What to do ▸ Repeat the stretch of entries below from the line with "This screenshot has width=650, height=433." through the line with "Viewport: 2576px width, 493px height.". Include both ends and add nothing.
══ Exercise data ══
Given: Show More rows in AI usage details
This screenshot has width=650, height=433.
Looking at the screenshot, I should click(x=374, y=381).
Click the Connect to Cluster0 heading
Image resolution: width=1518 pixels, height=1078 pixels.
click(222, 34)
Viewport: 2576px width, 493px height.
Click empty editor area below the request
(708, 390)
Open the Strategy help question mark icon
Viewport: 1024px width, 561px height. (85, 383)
═══
══ Exercise data ══
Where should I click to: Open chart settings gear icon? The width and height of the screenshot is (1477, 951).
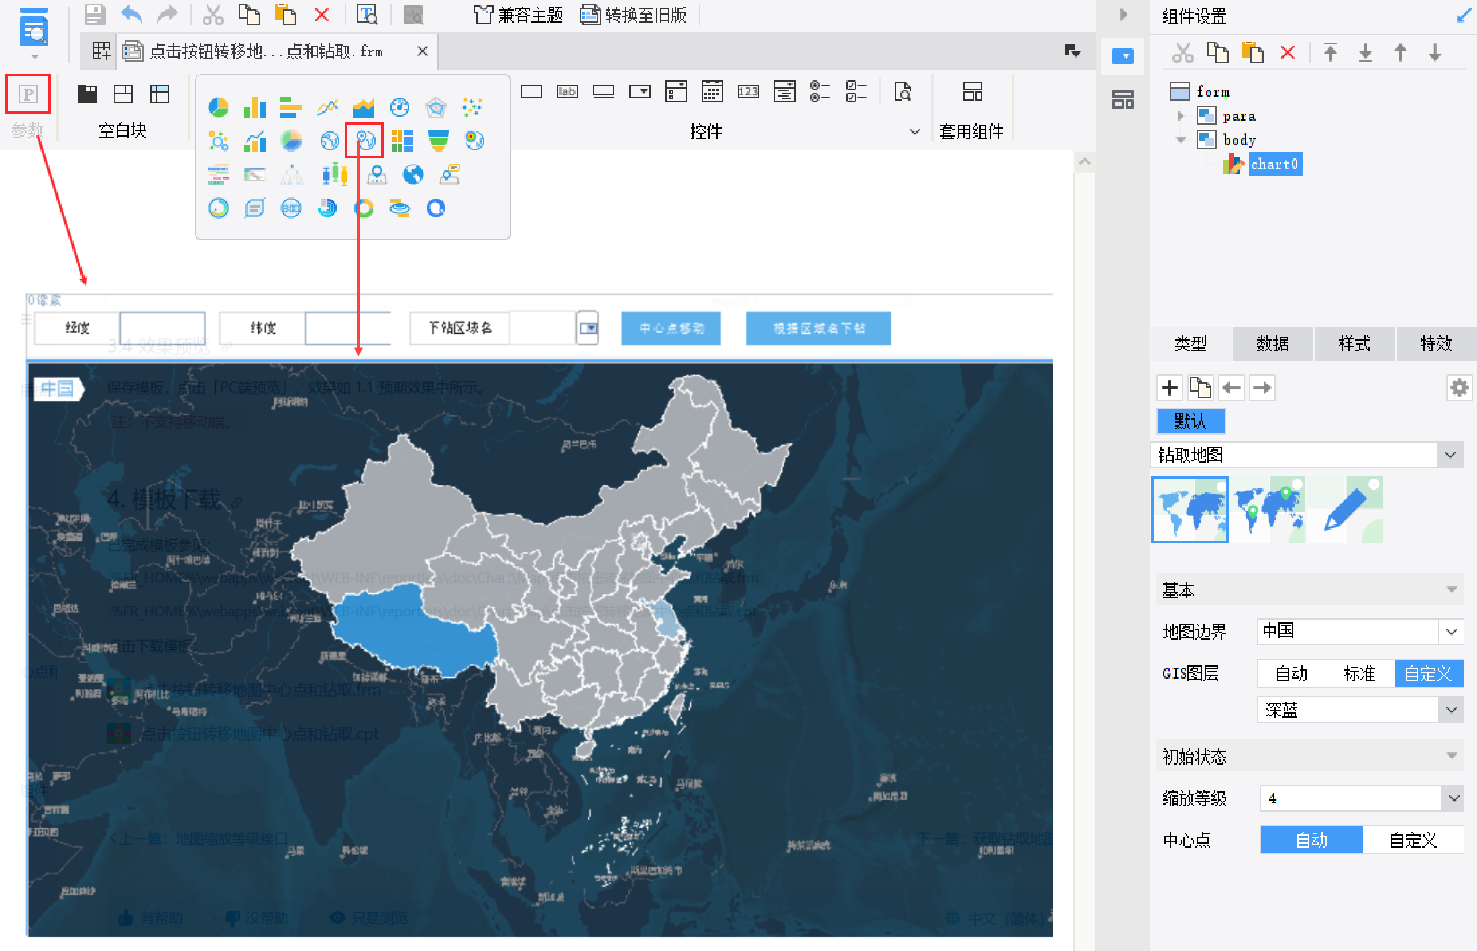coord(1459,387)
═══
Written answer ▸
This screenshot has width=650, height=433.
Looking at the screenshot, I should click(x=374, y=381).
Click the Connect to Cluster0 heading
Image resolution: width=1518 pixels, height=1078 pixels.
click(222, 34)
Viewport: 2576px width, 493px height.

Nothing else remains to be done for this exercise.